My wife has had dementia, mixed type, for around 3 years but looking back probably longer. She was diagnosed with vascular Parkinson's around 3 months ago, medication is not working, she is partially sighted and very deaf, can anyone one help me to devise a plan to break out of her depression. We have just started a cognitive therapy group, does it help.

Hi and welcome to Talking Point. :) You'll get lots of help and support from the other people on here, and I'm sure someone will be along soon who has had experience of a cognitive therapy group.
 

Casbow

Registered User
Sep 3, 2013
1,054
0
77
Colchester
Hi all,

My wife has had dementia, mixed type, for around 3 years but looking back probably longer. She was diagnosed with vascular Parkinson's around 3 months ago, medication is not working, she is partially sighted and very deaf, can anyone one help me to devise a plan to break out of her depression. We have just started a cognitive therapy group, does it help.

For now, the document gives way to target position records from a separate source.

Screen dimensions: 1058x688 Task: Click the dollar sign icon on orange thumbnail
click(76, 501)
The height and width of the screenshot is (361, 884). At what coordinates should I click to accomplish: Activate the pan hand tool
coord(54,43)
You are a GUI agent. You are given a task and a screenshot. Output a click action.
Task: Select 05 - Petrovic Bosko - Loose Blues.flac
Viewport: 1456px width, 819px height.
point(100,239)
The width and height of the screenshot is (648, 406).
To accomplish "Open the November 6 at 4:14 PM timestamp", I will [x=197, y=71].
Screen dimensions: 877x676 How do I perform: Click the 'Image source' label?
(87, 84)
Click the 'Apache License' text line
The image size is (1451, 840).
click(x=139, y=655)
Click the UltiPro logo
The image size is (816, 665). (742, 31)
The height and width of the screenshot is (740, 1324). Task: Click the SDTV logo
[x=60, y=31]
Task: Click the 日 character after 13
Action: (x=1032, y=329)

Hi there Metalobob. My husband went to Cognitive therapy way back. Can't remember exactly how long ago. He went for one and half hours once a week. He really enjoyed it and always came out happy. Not sure that it did any good with his vascular dementia but it gave me a little break for the 6 week course. Try to accept anything that will give you a break. One reason for yourself and the other to give your wife something to do that doesn't rely on you. We are 9 years down the line with dementia and my husband doesn't want visitors in the house and doesn't want to go out very much. We are very housebound and life for me is totally boring. I am trying to get a weeks respite arranged to give me a break. Try to get your wife into a day centre if possible as soon as you can. It is good for both of you to have time apart. I wish I had got my husband into a day centre. Now its too late. Good luck to you.x
 

Aisling

Registered User
Dec 5, 2015
1,804
0
Ireland
Thank you all. Yes I have decided on a week. I will ring SW tomorrow to see if she has made some enquiries for me.!!xxx
I

Good decision Casbow. Hope you get help soon. You may have to keep asking and tell them you are exhausted from caring.